Hi,
We are observing a reproducible issue on NVIDIA A5000 where device-side ordering mechanisms are not sufficient to guarantee correct execution order between a preceding TRSM and a subsequent cublasSgemmGroupedBatched call.
Summary:
A TRSM kernel is issued on a CUDA stream, followed by cublasSgemmGroupedBatched on the same stream. Under expected CUDA stream semantics, same-stream FIFO ordering should guarantee correctness. However, on A5000, this fails deterministically unless a host-side synchronization is inserted before calling the cuBLAS GEMM API.
Key observation:
Only host-observed synchronization (cudaEventSynchronize or cudaStreamSynchronize) resolves the issue.
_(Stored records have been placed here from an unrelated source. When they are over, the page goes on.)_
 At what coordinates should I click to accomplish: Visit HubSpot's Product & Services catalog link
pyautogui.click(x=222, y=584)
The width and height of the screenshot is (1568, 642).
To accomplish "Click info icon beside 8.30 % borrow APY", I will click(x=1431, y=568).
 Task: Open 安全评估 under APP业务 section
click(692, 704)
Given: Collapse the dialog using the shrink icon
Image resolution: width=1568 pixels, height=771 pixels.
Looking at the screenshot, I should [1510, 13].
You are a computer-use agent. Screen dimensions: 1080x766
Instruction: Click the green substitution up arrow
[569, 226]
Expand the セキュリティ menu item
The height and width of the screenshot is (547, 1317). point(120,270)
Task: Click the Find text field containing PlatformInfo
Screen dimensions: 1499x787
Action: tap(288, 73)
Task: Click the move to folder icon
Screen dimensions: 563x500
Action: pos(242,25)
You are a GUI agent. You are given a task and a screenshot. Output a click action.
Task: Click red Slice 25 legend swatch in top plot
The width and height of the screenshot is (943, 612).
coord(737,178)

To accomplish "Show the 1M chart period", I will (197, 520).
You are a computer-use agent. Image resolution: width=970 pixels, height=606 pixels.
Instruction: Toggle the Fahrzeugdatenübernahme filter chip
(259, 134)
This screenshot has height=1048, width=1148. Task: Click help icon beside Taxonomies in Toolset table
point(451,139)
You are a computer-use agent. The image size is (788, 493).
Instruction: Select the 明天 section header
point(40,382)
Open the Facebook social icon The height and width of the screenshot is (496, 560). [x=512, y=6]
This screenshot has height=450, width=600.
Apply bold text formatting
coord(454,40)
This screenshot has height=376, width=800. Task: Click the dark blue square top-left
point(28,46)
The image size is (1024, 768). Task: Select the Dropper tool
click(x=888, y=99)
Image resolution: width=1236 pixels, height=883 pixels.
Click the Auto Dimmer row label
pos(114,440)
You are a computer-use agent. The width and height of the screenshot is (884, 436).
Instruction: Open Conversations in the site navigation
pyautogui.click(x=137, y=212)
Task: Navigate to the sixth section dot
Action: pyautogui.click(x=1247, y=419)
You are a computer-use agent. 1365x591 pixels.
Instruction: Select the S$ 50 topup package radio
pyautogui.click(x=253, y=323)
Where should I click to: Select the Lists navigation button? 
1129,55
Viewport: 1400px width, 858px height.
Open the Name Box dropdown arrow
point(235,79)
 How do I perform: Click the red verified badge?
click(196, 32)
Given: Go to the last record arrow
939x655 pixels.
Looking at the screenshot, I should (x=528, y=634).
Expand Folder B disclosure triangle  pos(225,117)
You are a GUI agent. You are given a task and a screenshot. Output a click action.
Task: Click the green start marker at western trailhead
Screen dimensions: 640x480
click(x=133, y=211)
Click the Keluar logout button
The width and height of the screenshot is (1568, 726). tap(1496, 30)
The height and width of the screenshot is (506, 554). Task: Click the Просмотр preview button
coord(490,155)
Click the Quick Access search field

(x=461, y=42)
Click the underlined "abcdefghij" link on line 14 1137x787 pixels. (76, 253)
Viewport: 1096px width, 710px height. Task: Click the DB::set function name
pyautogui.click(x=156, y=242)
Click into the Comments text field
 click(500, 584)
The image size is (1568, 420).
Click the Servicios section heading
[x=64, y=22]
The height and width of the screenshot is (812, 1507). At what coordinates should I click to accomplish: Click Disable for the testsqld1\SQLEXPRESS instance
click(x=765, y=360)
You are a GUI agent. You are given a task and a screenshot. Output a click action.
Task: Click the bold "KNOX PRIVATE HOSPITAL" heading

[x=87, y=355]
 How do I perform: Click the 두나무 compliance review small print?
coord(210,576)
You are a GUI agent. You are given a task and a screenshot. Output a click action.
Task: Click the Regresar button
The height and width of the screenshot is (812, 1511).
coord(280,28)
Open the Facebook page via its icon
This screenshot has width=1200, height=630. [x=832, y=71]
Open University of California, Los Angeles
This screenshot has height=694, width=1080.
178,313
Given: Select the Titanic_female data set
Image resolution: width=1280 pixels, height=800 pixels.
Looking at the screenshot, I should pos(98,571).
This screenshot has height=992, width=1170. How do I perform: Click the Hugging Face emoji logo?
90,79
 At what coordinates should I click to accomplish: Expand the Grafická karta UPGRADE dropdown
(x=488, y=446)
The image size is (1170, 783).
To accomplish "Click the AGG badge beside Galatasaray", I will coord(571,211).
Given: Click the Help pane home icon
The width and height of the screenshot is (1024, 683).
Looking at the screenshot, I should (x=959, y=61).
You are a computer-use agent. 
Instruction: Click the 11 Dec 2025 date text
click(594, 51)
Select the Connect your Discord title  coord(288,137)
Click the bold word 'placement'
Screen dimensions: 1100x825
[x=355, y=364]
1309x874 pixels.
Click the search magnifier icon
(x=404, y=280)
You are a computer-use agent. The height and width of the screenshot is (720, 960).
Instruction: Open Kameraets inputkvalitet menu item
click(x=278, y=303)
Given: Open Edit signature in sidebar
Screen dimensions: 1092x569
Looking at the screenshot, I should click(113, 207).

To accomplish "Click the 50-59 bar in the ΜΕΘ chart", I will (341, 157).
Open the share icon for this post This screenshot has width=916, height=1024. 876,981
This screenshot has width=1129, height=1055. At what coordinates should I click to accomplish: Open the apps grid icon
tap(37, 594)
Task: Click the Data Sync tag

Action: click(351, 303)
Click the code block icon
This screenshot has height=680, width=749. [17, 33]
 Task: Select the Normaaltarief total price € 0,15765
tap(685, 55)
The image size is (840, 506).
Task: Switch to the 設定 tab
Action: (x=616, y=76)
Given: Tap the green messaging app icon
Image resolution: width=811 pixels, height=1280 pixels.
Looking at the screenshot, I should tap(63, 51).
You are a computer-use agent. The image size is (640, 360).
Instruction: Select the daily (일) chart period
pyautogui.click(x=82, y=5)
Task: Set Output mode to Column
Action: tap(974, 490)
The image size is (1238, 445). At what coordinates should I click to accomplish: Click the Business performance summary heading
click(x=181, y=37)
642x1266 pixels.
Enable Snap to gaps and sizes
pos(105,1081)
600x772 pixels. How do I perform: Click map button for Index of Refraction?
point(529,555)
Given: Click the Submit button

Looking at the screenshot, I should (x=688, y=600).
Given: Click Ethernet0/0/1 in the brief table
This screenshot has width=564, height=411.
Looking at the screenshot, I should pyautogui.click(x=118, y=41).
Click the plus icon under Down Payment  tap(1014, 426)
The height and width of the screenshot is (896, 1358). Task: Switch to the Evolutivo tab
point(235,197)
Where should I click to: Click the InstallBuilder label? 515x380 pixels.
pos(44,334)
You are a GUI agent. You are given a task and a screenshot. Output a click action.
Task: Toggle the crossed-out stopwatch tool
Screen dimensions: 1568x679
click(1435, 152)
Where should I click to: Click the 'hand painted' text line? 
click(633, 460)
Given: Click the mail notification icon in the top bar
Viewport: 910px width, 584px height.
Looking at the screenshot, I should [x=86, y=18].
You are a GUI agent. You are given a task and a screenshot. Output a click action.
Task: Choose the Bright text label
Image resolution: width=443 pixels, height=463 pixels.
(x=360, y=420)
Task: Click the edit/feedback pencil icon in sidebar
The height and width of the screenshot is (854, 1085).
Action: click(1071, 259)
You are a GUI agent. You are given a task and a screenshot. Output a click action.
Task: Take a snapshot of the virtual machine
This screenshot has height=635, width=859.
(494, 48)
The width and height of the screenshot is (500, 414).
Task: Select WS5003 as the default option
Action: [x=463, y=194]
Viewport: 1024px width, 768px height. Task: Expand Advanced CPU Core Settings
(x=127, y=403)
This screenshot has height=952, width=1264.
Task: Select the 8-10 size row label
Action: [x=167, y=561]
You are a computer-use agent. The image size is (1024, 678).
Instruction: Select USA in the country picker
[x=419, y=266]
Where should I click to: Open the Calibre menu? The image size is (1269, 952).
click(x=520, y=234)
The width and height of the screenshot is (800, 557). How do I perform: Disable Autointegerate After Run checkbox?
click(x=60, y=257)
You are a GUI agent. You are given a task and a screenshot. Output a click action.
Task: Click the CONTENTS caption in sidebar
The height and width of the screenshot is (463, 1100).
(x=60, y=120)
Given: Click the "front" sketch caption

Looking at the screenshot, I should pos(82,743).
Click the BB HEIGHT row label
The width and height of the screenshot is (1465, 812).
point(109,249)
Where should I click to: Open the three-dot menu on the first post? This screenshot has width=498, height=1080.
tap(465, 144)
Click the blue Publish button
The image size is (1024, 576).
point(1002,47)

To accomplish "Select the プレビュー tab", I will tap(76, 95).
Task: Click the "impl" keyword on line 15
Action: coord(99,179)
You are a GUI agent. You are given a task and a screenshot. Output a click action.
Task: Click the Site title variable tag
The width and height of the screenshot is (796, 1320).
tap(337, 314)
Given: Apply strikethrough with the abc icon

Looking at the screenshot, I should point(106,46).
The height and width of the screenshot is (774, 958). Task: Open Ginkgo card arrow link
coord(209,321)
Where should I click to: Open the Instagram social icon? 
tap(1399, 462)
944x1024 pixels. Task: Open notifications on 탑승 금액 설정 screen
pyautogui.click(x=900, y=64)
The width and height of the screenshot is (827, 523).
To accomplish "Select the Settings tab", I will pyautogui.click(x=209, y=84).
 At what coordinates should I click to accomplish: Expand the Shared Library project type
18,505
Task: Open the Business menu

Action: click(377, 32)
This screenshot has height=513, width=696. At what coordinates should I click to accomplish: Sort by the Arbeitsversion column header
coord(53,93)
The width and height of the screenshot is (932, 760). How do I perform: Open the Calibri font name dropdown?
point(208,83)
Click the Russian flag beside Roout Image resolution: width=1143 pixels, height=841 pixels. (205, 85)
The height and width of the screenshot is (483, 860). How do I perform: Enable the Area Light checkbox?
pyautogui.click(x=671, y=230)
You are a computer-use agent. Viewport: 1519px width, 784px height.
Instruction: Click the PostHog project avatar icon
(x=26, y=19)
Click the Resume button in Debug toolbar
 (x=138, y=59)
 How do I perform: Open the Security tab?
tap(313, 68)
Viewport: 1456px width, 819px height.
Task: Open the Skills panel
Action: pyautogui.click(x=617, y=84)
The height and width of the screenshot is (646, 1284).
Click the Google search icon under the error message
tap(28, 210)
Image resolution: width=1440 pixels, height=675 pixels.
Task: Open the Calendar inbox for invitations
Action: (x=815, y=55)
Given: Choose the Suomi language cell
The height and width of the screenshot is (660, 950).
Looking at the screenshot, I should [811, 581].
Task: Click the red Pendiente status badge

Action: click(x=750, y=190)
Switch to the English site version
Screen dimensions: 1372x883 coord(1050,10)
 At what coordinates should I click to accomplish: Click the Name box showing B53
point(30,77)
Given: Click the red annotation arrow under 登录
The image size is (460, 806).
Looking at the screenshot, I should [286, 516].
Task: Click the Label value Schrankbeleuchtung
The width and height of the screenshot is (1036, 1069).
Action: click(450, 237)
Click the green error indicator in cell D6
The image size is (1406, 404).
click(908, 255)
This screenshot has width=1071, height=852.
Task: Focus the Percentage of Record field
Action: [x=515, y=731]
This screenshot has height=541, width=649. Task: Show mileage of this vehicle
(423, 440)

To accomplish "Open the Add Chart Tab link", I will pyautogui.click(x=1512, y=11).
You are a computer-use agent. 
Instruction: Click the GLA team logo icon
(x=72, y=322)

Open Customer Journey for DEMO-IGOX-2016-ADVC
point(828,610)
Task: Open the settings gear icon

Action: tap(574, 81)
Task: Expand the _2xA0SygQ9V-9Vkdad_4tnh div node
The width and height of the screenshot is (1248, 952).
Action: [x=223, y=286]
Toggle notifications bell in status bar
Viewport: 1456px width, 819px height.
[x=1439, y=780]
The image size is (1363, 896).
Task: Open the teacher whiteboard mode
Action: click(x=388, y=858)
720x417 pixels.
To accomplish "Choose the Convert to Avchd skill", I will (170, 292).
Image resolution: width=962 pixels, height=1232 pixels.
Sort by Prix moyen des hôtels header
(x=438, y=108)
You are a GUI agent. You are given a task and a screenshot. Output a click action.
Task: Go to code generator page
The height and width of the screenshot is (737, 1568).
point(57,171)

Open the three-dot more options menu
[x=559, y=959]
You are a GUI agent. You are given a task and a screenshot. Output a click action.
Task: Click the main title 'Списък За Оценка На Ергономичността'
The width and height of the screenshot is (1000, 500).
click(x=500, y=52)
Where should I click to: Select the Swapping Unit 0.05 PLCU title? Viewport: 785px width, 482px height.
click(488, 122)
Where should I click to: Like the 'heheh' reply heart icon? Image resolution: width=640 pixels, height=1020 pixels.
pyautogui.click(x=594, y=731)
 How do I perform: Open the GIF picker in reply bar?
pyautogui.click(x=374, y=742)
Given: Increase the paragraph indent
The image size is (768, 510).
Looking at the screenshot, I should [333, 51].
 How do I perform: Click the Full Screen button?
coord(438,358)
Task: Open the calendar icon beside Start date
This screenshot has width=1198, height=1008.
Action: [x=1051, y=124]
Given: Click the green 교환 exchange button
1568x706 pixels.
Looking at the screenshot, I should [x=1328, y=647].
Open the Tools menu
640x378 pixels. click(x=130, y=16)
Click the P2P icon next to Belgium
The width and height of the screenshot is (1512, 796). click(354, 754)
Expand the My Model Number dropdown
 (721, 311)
All device-side ordering mechanisms fail.
Experiment results (A5000):
All tests run 10 times on FloatFactor3DPoisson56IsDeterministic:
| Synchronization strategy | Result |
|---|---|
| Same-stream FIFO only (no explicit barrier) | FAIL 10/10 |
| cudaStreamWaitEvent(mainStream, trsmReadyEvent) | FAIL 10/10 |
| Cross-stream event bounce (prepareStream → mainStream wait) | FAIL 10/10 |
| __threadfence() at TRSM kernel tail | FAIL 10/10 |
| cudaEventSynchronize(trsmReadyEvent) | PASS 10/10 |
| cudaStreamSynchronize(mainStream) | PASS |
Interpretation:
- This does NOT appear to be a memory visibility issue:
__threadfence() does not resolve it. - This does NOT appear to be a standard stream ordering issue:
same-stream FIFO and streamWaitEvent both fail. - This suggests that device-side ordering primitives alone are insufficient in this case.
Instead, the results indicate that a host-observed completion of the TRSM operation is required before entering the cublasSgemmGroupedBatched call.
Hardware comparison:
- A5000: issue reproduces consistently
- RTX 3090 / RTX 5090: issue does NOT reproduce
All GPUs are based on GA102-class silicon, suggesting this may be timing-sensitive (e.g., dependent on sustained clocks or memory bandwidth), exposing a race window only on A5000.
Workaround:
Replacing full stream synchronization with a minimal host-side event sync resolves the issue:
cudaEventSynchronize(trsmReadyEvent);
This avoids draining unrelated work on the stream while still guaranteeing correctness.
Question:
Is there any known limitation or requirement for cublasSgemmGroupedBatched regarding host-side synchronization when consuming results from preceding kernels?
Alternatively, could this indicate a potential ordering or API boundary issue within cuBLAS grouped batched GEMM?
Additional info:
- Driver version: 570.133.20
- CUDA version: 12.8
- cuBLAS version: (please fill)
- Reproducible in release builds
- compute-sanitizer: (please fill if available)